Home schooling: Basic safeguards for kids

September 23, 2015

A hard lesson on home-schooled kids in America and why some aren’t learning as they should be


Home schooling: Basic safeguards for kids

About 50 million American kids head to public schools every weekday. Another 5 million go to private schools. Nearly 2 million students are home-schooled. In some ways, home schooling is old schooling: It’s the only way most Americans were educated until public school attendance became mandatory in the early 1900s. Homeschooling had a resurgence in the 1960s in response to desegregation, social upheaval and the end of school prayer.
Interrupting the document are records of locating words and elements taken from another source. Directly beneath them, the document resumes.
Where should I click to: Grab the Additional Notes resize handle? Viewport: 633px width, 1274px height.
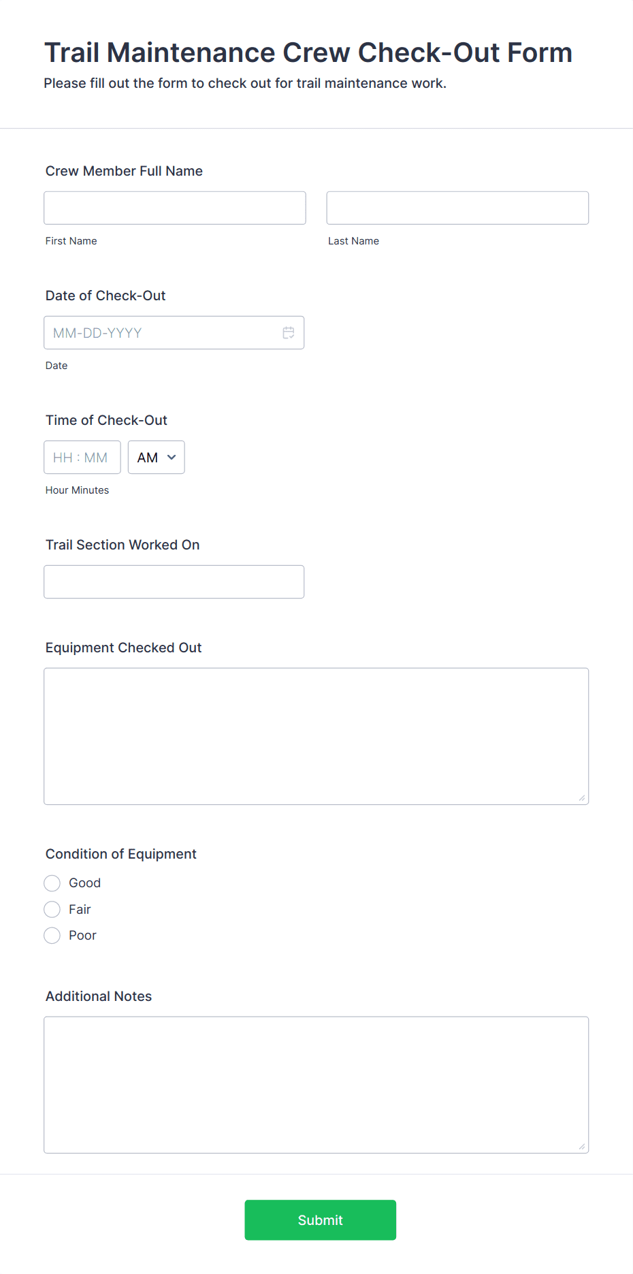582,1147
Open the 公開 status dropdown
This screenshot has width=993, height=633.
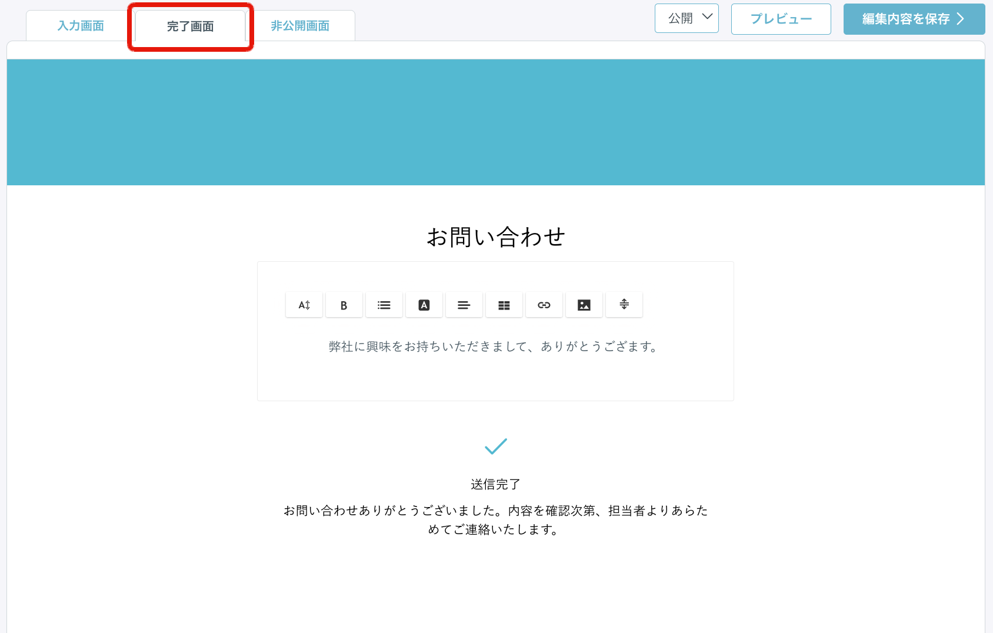(687, 18)
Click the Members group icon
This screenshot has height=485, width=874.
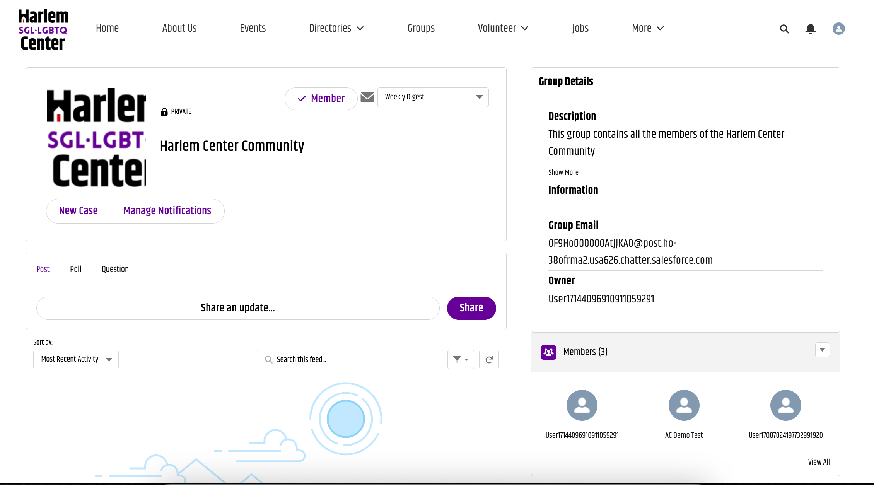tap(548, 352)
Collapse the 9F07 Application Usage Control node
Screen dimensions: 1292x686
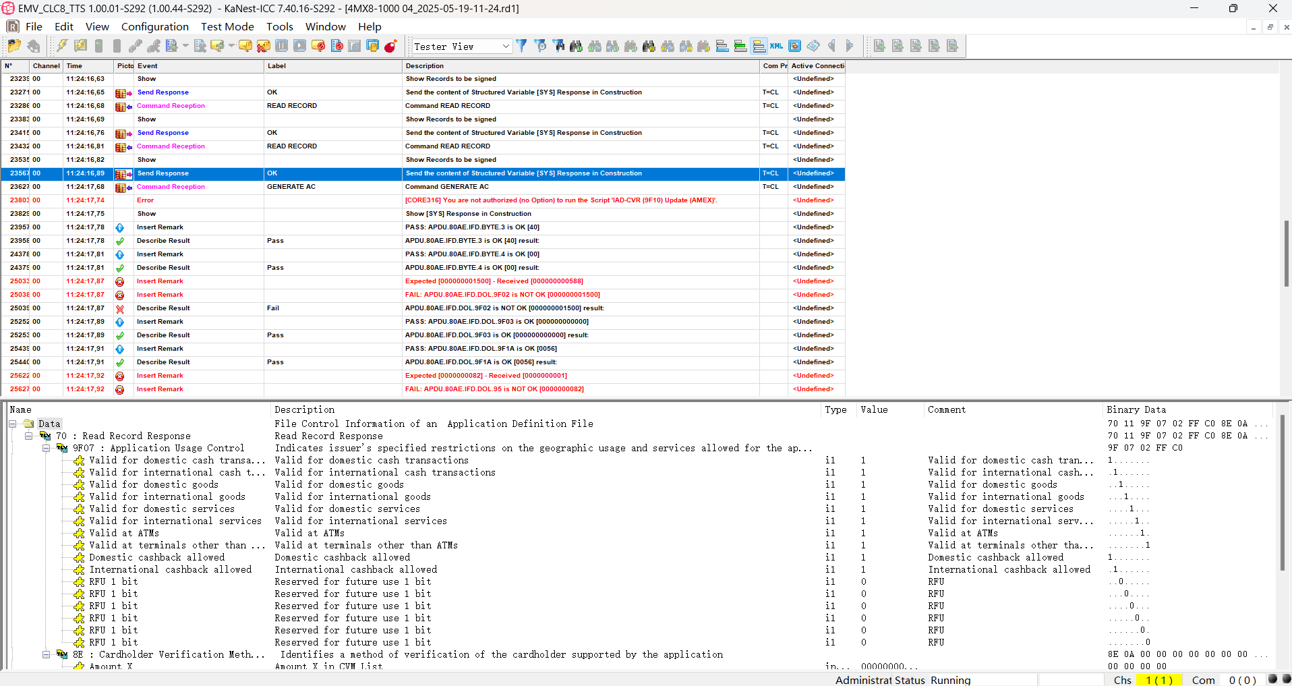coord(46,448)
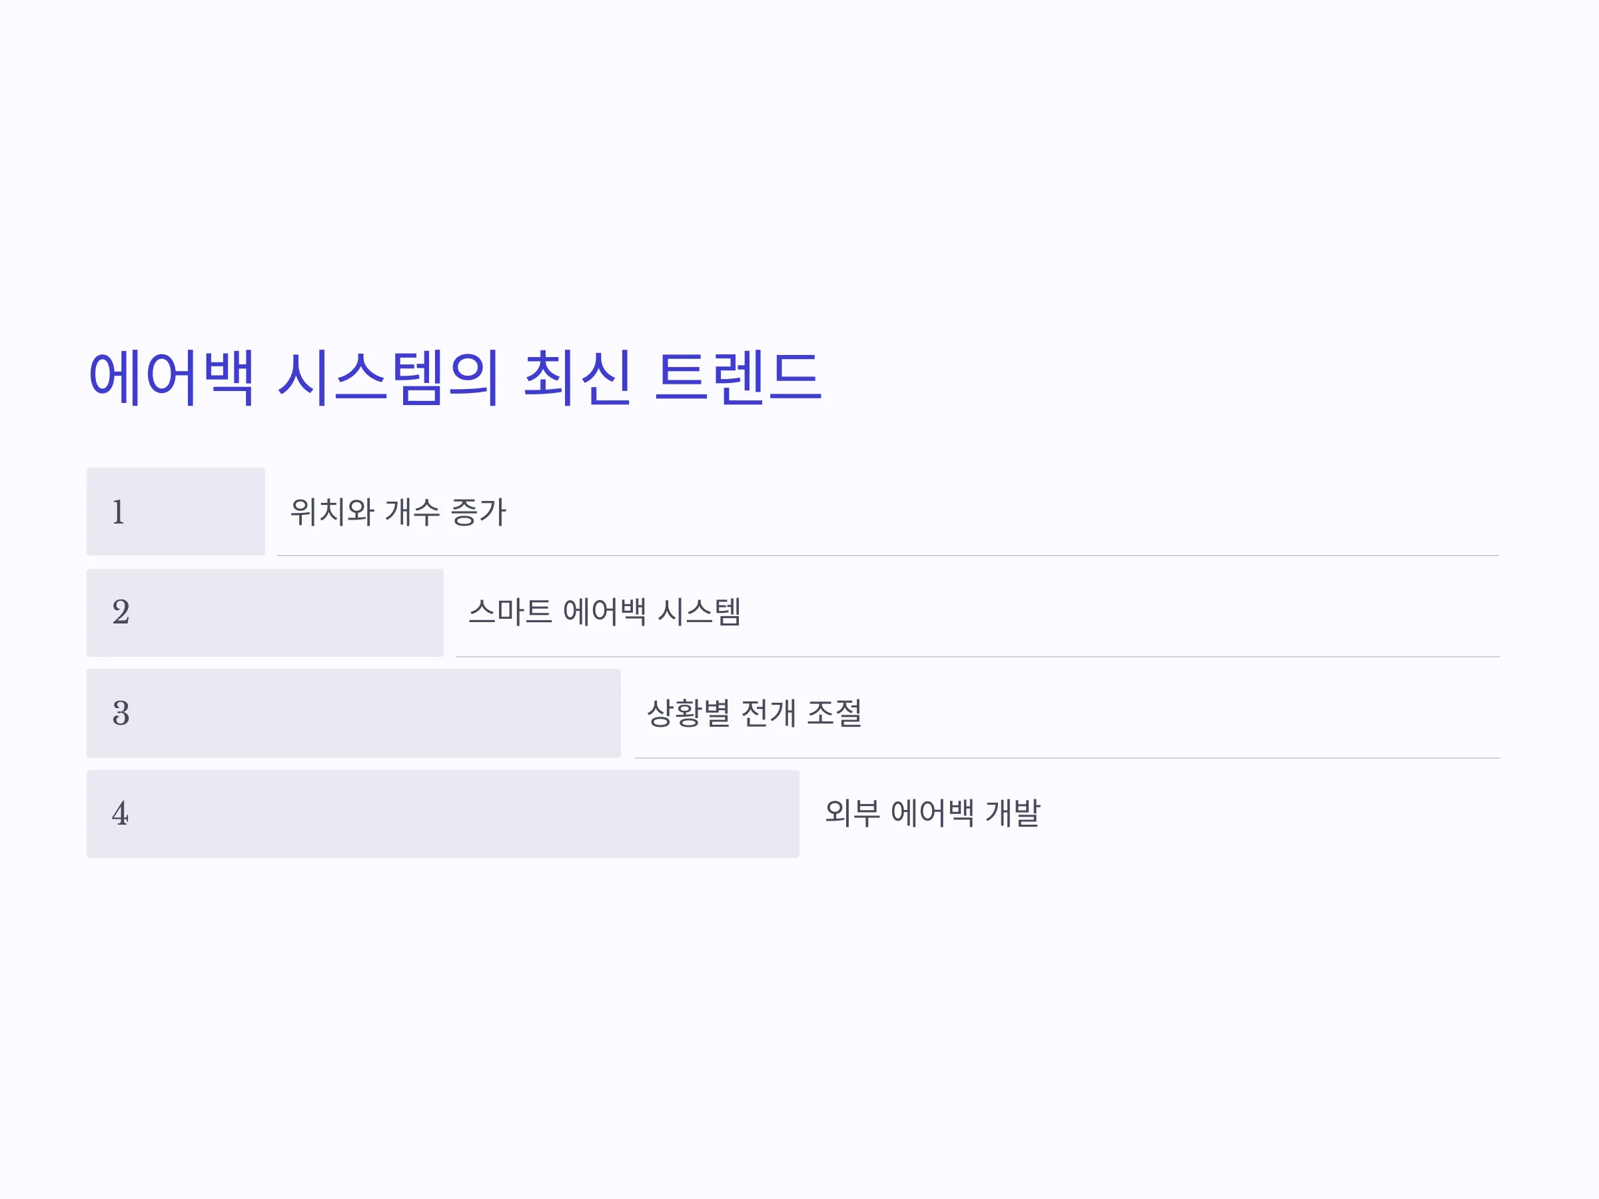Click the divider line under 스마트 에어백 시스템
Viewport: 1599px width, 1199px height.
[x=978, y=657]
Today a majority of parents who home school say their reasons include concern about the environment in schools and a desire to provide religious instruction. Home schooling has been legal in all 50 states for the last quarter-century. But that doesn’t mean it’s highly regulated. A majority of states require parents to notify their school district every year that they’re home schooling. There are 11 states, including Texas and New Jersey, that don’t require any notification. Nine states, including Florida, ask parents to report their home schooling intentions just once. And in all but two states — Arkansas and Pennsylvania — parents’ criminal histories can’t be used to prevent them from home schooling. And when it comes to knowing whether home-schooled kids are getting a decent education, there is even less oversight. Twenty-eight states don’t require parents to submit tests or assessments. Most states have no minimum education requirement for parents who home school. This lack of oversight has led critics to say some home-schooled students are not receiving a basic education.